┌─ PROVIDED DATA

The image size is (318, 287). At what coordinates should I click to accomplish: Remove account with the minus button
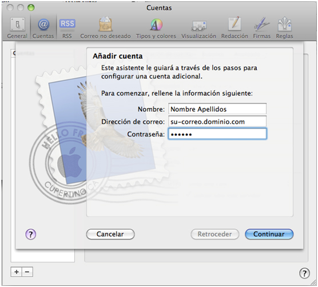27,272
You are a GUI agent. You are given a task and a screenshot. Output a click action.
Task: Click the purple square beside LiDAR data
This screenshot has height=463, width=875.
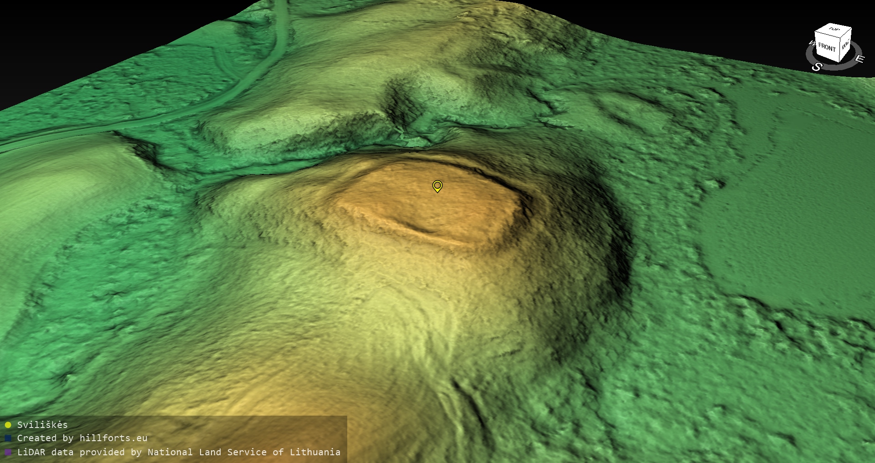tap(8, 453)
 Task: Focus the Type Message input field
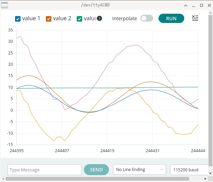[x=45, y=170]
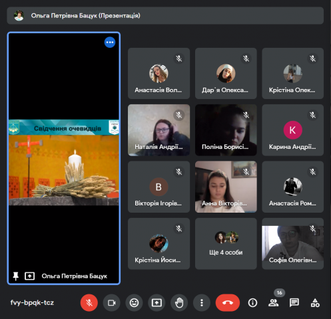Image resolution: width=331 pixels, height=319 pixels.
Task: Open blue three-dot options on presentation tile
Action: (110, 43)
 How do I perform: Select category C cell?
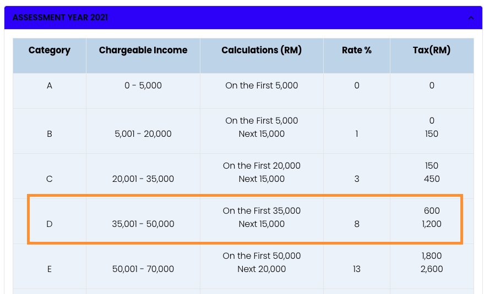click(50, 179)
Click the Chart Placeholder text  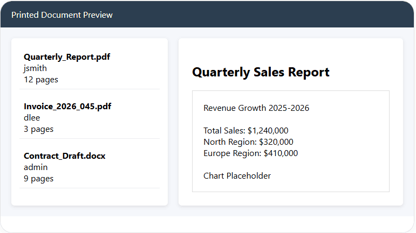point(237,176)
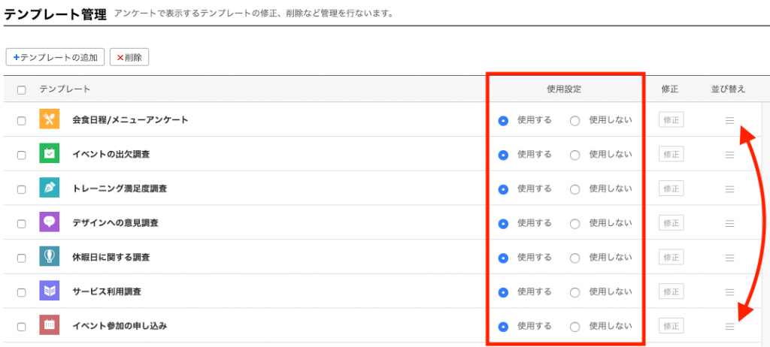Open 修正 for デザインへの意見調査

pyautogui.click(x=671, y=223)
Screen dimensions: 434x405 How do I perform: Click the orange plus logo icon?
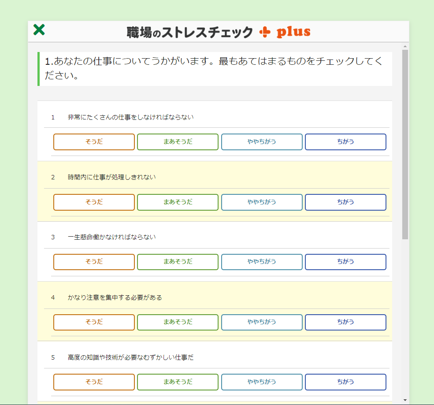[x=265, y=32]
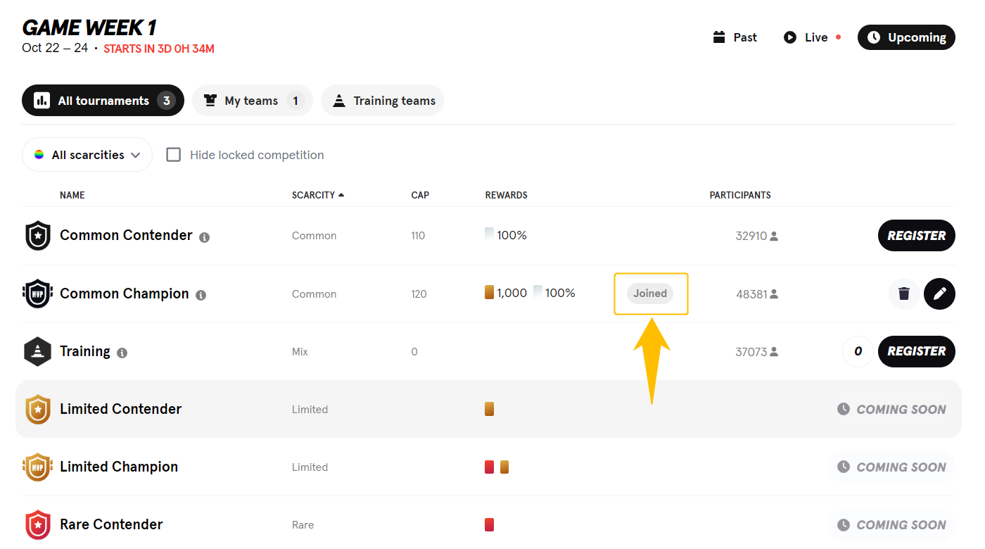Delete the Common Champion team with trash icon
The height and width of the screenshot is (549, 985).
click(x=904, y=294)
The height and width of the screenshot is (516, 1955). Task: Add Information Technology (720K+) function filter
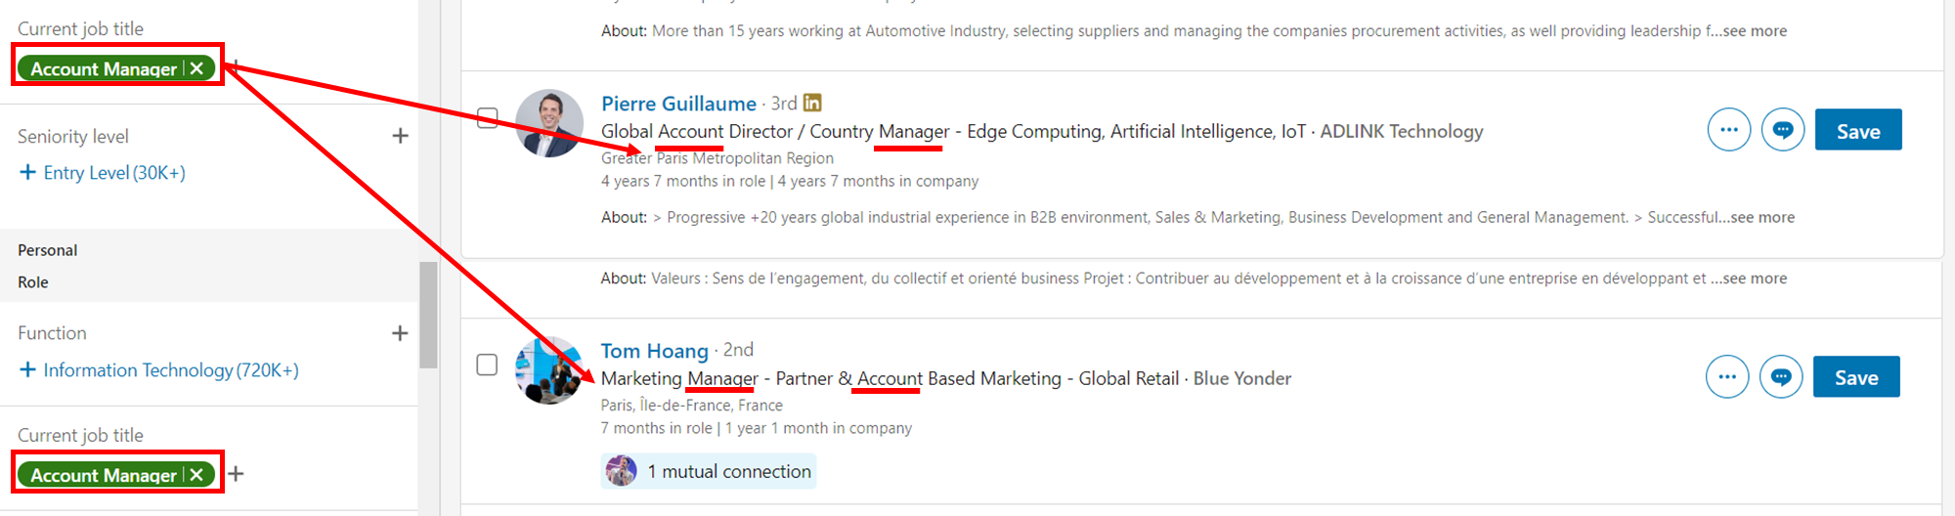coord(159,370)
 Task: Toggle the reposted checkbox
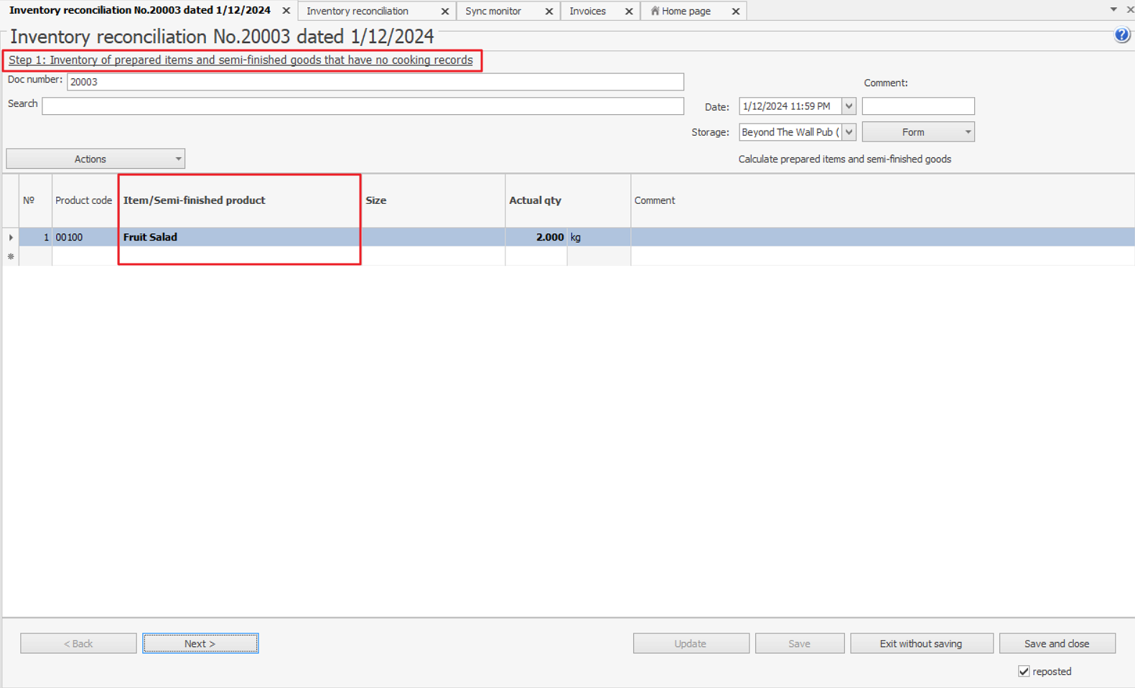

└─

→ **EXERCISE PROMPT**: Word for word, set down the lines from the line with "The height and width of the screenshot is (516, 1955)." through the last line of the entries, and nothing else; the pictures stay out.

→ **YOUR RESPONSE**:
The height and width of the screenshot is (516, 1955). Task: Add Information Technology (720K+) function filter
coord(159,370)
 Task: Toggle the reposted checkbox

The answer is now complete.